The equilibrium constant of the reaction h2 + Cl2= 2HCl at 100 C is 50. Of a one liter flask containing 1 mole of H2 is connected to a two liter flask containing two moles of Cl2, how many moles of HCl will be formed at 100 oC
The general expression of equilibrium constant is Keq = [concentration of products]^n / [concentration of reactants]^m, where n and m are the stoichiometric coefficients for that species. In this problem,
H2 + Cl2 -> 2 HCl
the Keq = [HCl]^2 / [H2][Cl2]
We square the concentration of HCl since it has a stoichiometric coefficient of 2 in the reaction.
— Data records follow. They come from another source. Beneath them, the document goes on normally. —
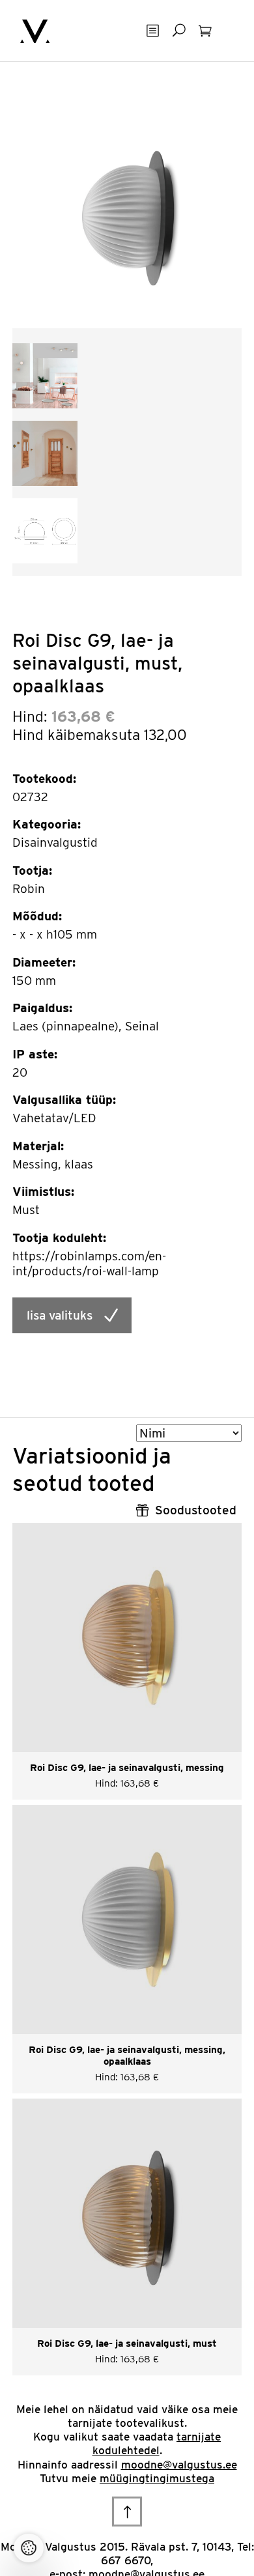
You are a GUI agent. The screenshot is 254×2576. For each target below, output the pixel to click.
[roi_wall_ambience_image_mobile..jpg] (45, 452)
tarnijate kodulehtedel (156, 2443)
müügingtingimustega (157, 2478)
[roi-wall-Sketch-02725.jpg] (45, 529)
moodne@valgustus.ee (179, 2464)
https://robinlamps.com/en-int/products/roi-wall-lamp (89, 1264)
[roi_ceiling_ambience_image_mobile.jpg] (45, 374)
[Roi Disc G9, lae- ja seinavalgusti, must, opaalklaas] (127, 212)
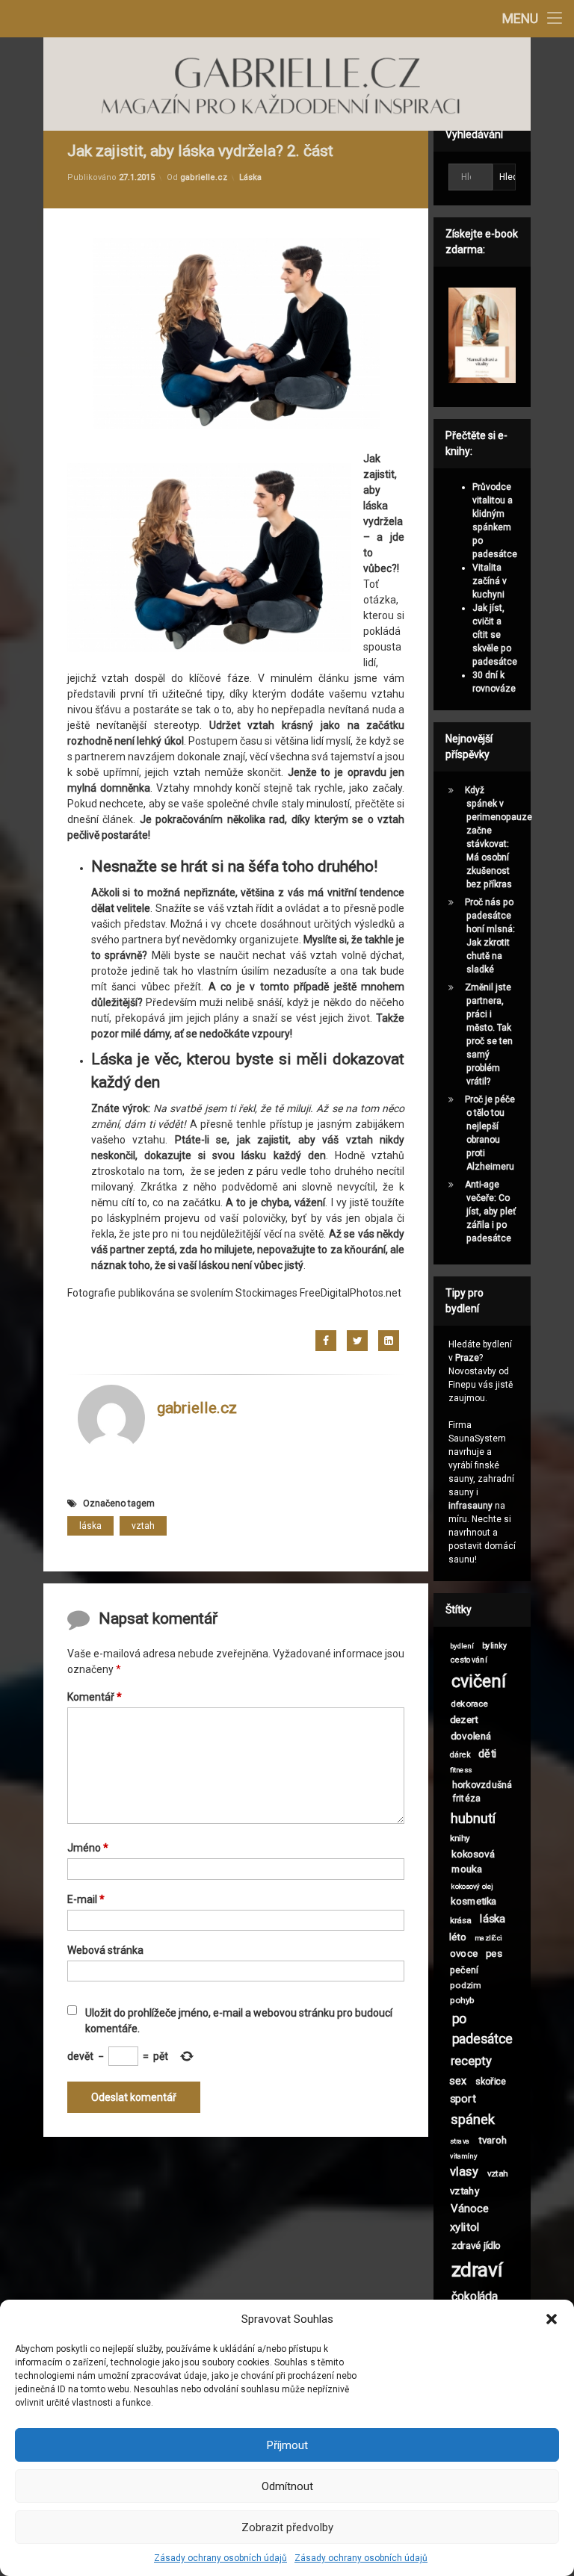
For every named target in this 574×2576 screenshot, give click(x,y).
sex (457, 2080)
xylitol (465, 2227)
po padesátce (481, 2028)
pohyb (462, 2000)
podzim (465, 1985)
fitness (460, 1770)
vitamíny (463, 2155)
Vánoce (470, 2209)
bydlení (462, 1646)
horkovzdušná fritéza (481, 1791)
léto (457, 1937)
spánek (473, 2120)
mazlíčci (488, 1937)
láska (90, 1526)
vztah (143, 1526)
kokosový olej (472, 1886)
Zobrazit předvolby (287, 2527)
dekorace (469, 1703)
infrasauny (470, 1505)
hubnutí (473, 1818)
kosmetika (473, 1901)
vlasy (464, 2171)
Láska (250, 177)
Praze (467, 1358)
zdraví (476, 2270)
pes (494, 1953)
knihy (459, 1837)
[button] (551, 2319)
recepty (471, 2061)
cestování (469, 1660)
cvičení (478, 1682)
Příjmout (287, 2445)
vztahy (464, 2191)
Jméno (87, 1848)
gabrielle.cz (203, 177)
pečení (464, 1969)
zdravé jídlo (476, 2245)
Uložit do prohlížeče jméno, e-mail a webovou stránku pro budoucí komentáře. (238, 2021)
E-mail (86, 1899)
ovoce (464, 1953)
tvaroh (492, 2140)
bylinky (494, 1646)
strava (459, 2141)
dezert (464, 1719)
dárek (459, 1755)
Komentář (94, 1697)
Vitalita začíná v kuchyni (489, 581)
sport (463, 2099)
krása (460, 1919)
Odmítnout (287, 2486)
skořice (490, 2081)
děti (487, 1753)
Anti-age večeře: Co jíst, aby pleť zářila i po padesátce (490, 1211)
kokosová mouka (473, 1861)
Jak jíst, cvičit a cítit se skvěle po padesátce (494, 635)
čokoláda (474, 2296)
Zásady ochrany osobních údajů (220, 2558)
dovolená (471, 1736)
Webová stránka (105, 1950)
Now, we know that Keq = 50, so we need to find the concentration of H2 and the concentration of Cl2. We'll need molarity for this, which is (moles / liters).
The total volume in this reaction is 3 liters (one from the flask with H2, two from the flask with Cl2). The molarity of H2 will just be its moles divided by 3 liters, or 1/3 moles per liter. Cl2 will be 2/3 moles per liter. Now our expression reads:
50 = [HCl]^2 / (1/3)(2/3)
Rearranging for HCl gives: [HCl]^2 = 11.11
Square root both sides and [HCl] = 3.33 moles per liter
This is not our answer; it's a concentration that tells us how many moles we have per liter in this reaction. We have 3 liters, so 3.33 moles per liter * 3 liters = about 10 moles.